On the boat I just ask someone to hold my rod for a second!:thumbup:


----------



## beeritself (Nov 25, 2010)

The mercury level is high in most sharks. However, with that being said, they are all safe to eat in moderation. I regularly catch and harvest blacktips. The key is cleaning and preparation. They can be nasty if not cleaned properly. Once they are dead they release ammonia through their skin into the meat (it's not peeing through their skin like some people will claim). As soon as you get it to the beach (I recommend tail roping), snap all the pictures quickly, then you're basically going to field dress the shark. On its belly cut from its pectoral fins to its anal cavity and take out everything that's not flesh. Then remove its head. Pack it in ice ASAP. Once you're home you can finish cleaning it. Remove all skin and use a sharp knife.


----------



## aboutscubasteve (May 13, 2011)

*Good information...*



beeritself said:


> The mercury level is high in most sharks. However, with that being said, they are all safe to eat in moderation. I regularly catch and harvest blacktips. The key is cleaning and preparation. They can be nasty if not cleaned properly. Once they are dead they release ammonia through their skin into the meat (it's not peeing through their skin like some people will claim). As soon as you get it to the beach (I recommend tail roping), snap all the pictures quickly, then you're basically going to field dress the shark. On its belly cut from its pectoral fins to its anal cavity and take out everything that's not flesh. Then remove its head. Pack it in ice ASAP. Once you're home you can finish cleaning it. Remove all skin and use a sharp knife.
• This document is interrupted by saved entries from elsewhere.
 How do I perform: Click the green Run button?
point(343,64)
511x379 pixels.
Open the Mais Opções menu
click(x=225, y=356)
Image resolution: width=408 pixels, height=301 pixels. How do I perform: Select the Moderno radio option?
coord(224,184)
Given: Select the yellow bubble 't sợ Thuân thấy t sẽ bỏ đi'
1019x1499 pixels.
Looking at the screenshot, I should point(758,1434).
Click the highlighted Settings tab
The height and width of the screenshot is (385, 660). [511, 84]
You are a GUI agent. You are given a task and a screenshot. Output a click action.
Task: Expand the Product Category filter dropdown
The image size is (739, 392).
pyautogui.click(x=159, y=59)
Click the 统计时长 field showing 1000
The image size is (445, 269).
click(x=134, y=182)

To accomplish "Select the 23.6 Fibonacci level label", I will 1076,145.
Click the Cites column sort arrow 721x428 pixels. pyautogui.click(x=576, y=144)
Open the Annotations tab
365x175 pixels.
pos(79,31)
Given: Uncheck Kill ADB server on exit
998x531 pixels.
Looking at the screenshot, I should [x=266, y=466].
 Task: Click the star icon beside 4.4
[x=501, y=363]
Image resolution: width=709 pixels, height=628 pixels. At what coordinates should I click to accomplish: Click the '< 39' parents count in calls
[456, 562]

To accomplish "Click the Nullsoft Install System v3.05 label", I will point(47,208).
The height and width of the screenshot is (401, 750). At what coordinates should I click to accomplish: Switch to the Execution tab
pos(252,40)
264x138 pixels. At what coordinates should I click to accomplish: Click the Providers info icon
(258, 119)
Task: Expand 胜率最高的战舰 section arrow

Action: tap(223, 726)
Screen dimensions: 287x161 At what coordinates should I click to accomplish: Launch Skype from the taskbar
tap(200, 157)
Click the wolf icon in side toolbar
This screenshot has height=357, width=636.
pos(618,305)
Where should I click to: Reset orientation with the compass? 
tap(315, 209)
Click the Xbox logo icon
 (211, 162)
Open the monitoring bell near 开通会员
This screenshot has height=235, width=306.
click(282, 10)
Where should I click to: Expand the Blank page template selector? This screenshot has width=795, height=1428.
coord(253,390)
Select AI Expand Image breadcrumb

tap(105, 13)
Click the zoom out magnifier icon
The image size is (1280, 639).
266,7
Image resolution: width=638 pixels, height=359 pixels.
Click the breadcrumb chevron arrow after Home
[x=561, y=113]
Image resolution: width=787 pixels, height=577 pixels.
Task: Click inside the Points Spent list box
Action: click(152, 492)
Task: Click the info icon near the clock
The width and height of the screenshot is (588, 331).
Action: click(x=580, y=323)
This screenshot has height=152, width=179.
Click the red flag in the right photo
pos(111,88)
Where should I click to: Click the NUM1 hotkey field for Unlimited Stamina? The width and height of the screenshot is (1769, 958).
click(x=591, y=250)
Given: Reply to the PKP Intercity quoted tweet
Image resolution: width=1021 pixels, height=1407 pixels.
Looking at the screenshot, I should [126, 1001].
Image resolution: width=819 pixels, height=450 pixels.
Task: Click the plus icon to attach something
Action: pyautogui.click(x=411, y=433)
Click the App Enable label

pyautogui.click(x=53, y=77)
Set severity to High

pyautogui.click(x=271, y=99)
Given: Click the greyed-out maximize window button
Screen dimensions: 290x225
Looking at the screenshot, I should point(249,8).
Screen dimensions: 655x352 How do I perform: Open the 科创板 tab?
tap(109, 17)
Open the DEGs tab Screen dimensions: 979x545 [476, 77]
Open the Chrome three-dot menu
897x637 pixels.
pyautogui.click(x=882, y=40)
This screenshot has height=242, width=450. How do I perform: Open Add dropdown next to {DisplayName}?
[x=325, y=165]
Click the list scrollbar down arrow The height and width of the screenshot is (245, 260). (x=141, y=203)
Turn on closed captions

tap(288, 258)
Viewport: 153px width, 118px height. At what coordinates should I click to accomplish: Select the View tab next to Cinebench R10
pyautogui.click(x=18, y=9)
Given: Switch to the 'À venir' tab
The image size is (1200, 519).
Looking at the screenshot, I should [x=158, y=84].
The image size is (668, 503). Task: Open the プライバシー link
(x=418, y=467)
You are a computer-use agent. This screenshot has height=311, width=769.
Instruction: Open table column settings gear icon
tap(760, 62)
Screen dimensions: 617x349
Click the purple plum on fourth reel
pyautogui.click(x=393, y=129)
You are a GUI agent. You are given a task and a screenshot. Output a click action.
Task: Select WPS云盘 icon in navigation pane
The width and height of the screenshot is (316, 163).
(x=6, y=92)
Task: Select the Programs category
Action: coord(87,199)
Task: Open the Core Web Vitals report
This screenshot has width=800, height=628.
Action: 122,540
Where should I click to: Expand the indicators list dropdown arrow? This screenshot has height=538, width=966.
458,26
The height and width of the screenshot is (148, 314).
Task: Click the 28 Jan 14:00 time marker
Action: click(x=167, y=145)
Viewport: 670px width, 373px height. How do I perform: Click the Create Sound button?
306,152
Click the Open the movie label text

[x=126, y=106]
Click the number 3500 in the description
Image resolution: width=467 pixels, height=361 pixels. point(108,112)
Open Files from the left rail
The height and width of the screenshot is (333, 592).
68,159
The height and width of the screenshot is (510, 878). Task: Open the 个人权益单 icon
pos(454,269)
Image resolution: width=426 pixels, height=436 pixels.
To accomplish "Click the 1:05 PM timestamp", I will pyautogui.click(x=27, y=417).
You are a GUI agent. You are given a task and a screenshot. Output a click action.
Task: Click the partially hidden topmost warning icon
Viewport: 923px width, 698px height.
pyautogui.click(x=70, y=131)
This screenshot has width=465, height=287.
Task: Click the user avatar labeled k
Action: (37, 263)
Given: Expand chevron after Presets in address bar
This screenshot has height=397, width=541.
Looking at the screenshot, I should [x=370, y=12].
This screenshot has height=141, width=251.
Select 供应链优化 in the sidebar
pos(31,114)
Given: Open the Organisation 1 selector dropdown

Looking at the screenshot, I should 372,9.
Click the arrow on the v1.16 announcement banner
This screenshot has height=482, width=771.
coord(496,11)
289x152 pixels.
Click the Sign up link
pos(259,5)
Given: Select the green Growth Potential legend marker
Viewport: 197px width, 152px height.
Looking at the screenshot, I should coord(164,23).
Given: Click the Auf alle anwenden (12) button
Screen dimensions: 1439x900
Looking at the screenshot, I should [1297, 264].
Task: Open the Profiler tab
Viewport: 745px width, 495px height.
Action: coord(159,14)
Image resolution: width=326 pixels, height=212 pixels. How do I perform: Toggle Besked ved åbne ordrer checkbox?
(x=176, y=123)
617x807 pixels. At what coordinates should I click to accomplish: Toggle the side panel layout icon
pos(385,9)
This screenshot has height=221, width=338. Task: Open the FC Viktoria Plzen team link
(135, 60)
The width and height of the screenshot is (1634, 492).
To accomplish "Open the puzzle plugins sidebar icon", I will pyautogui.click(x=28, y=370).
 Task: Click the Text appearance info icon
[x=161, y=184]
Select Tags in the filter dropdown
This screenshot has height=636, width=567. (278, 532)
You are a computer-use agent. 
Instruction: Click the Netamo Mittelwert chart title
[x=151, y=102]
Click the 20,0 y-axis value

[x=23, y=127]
That's the deal Fishymcfisherman. They do have some nice meat (if prepared properly).
Mercury levels are higher in some species than others, and can be higher in older / larger ones. Most of the time, the levels would be about the same as in a King Mackerel (i.e. like smaller Blacktip). So, yes, moderation is the key. I don't harvest shark anymore, and we'll only keep a couple King Mackerel in a season. But they are still an excellent sportfish, and provide a great ride on a kayak.
If you start with a guide or an experienced partner / buddy, take their advice on handling them, and for god sake, don't try to handle one from the tail (their teeth DO reach that far).
Have lots of fun, tight lines, and (again)- welcome to the addiction
Mike


----------



## Fishymcfisherman (Mar 23, 2011)

Thanks guys for the information! I am not looking to go after them specifically! I was just wondering what the hell do you do if you get like a 4ft-5ft one. Thanks for the information again!


----------



## aboutscubasteve (May 13, 2011)

Fishymcfisherman said:


> Thanks guys for the information! I am not looking to go after them specifically! I was just wondering what the hell do you do if you get like a 4ft-5ft one. Thanks for the information again!


No problem- 

Easiest and safest solution, if you have a 5-6 ft shark you and you are nervous about fooling with him, reel him within about 4-6 ft and cut him loose. It's better if you can dehook them- but we wouldn't want anyone to get injured or thrown in the drink in the process.

Mike


----------



## Fishymcfisherman (Mar 23, 2011)

Thanks for the info, now out of curiosity where are you most likely to run into a mako, tiger, and or bull shark? I guess most of my concern is with the tiger. I am just trying to figure out where I am able to go fishing and have the least chance of running into a tiger or a mako. I do not know these species at all which is why I am asking. Thanks again for the information on how to land a shark! If I am to ever go out it would at least with a buddy or someone just to have an extra body, kayaking safety before fishing


----------



## Chris V (Oct 18, 2007)

You'll find that a bull shark is one of the lazier and easier to handle sharks from the yak. I haven't caught a tiger yet but there are a couple of other forum members that have without incident. If a Mako comes along, I would try to catch it.

The most dangerous sharks from the yak are small ones. The are more grenn when brought yakside and are much harder to get a good hold on.


----------